Very nice looking fish


----------



## gar1948 (Jan 25, 2012)

Nice fresh look for a swordtail!


----------



## navigator black (Jan 3, 2012)

I've recently seen nice hybrid sailfin mollies in that colour. They've been in shops here once or twice in the last year or so, at really cheap prices for a new form. They were the exact colour of those swords, something I find strange. It's weird to have the same colour mutation appear in fish derived from two very different species at the same time.


----------



## Kevx (Dec 8, 2011)

navigator black said:


> I've recently seen nice hybrid sailfin mollies in that colour. They've been in shops here once or twice in the last year or so, at really cheap prices for a new form. They were the exact colour of those swords, something I find strange. It's weird to have the same colour mutation appear in fish derived from two very different species at the same time.

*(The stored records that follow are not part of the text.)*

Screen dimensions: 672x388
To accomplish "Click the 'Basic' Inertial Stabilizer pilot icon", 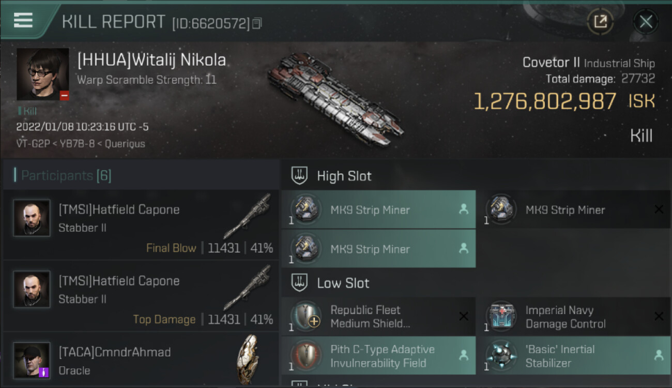I will (659, 355).
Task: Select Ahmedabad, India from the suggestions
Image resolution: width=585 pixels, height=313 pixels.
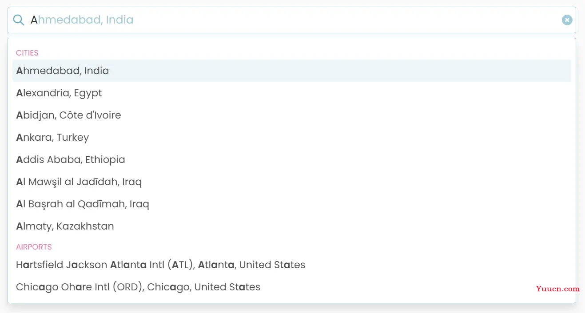Action: click(292, 71)
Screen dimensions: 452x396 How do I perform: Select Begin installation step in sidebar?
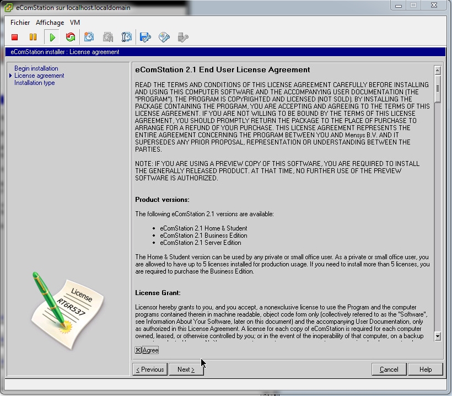click(36, 68)
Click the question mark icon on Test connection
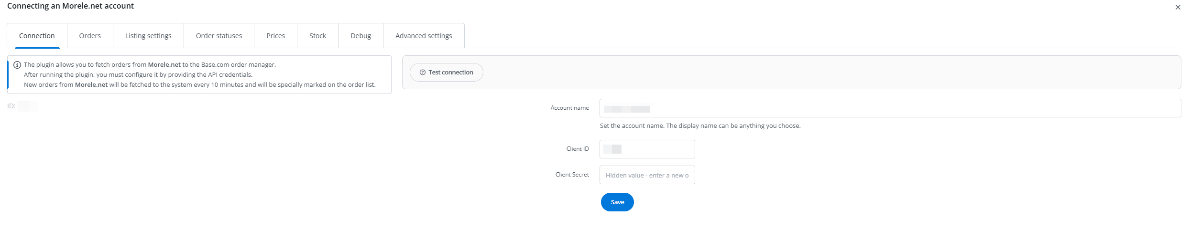1190x230 pixels. click(422, 73)
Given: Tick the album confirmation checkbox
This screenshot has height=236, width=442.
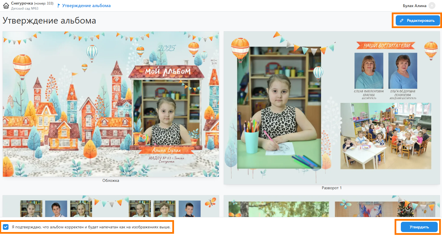Looking at the screenshot, I should 6,227.
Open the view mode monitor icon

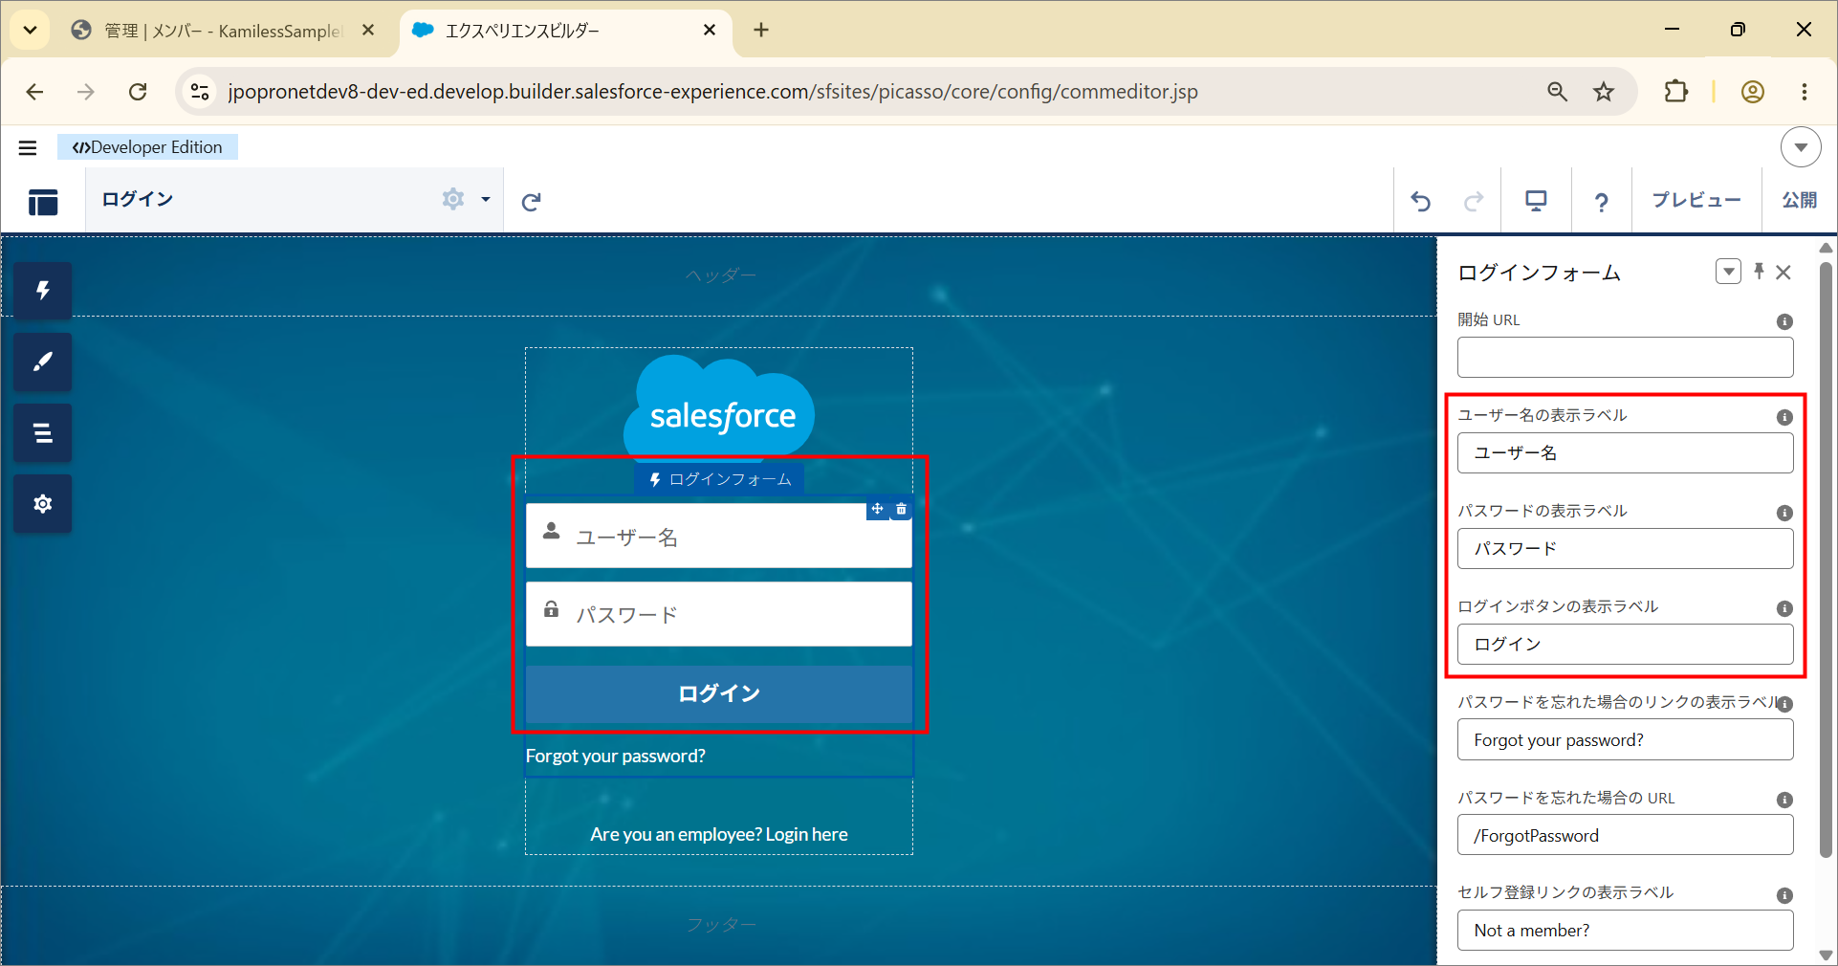click(x=1536, y=201)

That is odd, but these were definitely swordtail bodied, and there were long sworded males. I'll try to find the story behind these when I visit the store again.


----------



## navigator black (Jan 3, 2012)

Look closely to see how evenly the brown is distributed. It could be a colour mutation, but there is a lot of commercial dyeing of fish going on now. That looks too even to be a dye job, but I'm wishing I had picked up those mollies just to see how they held the colour with time. That's a very fancy, inbred form of swordtail - really removed from the natural species, and it's weird that such a desirable mutation would show up out of the blue on such a form. Maybe, but on wild swords, you see green, bright yellow, blue, silver and black. I've never even seen a spot of brown...
I hope someone joins in who might be a breeder of fancy form livebearers. maybe there's a story behind it.


----------



## pam916 (May 3, 2010)

I have never seen this color before.


----------



## coralbandit (Jul 29, 2012)

very nice! I breed swordtails. Thats a good looking fish. I've beensuprised what comes from them.I don't seperate my swords in paticular.They are in 180 and I retrieve the babies right from there. The sword fry will come out all sorts of colors.My large orange females are 50% black orange fry,30% orange and other 20% could be anything .I have kio colored 1/2 white/orange with black mixin ,multi mixed recently found albino fry( my first). I've never owned albino before.I have many colors mixing at will and am just fasinated almost every month with something different.Like I said I get kio fry but no kio for over 8 months(they never bred true). Suddenly here they are I get 4-5 kio fry for every 50 babies I pull. I have never seen brown.What a nice looking fish .Nice picture of kio with black in gallery (my stuff male calico sword). What would you callit?


----------



## Sherry (Nov 22, 2011)

I have never seen that colour before, and I love the chocolate colour. I am going to start looking for some of those up here. Put my feelers out there. Well I want some chocolate angels too. The chocolate colour is getting up there, close to my favourite blues....LOL


----------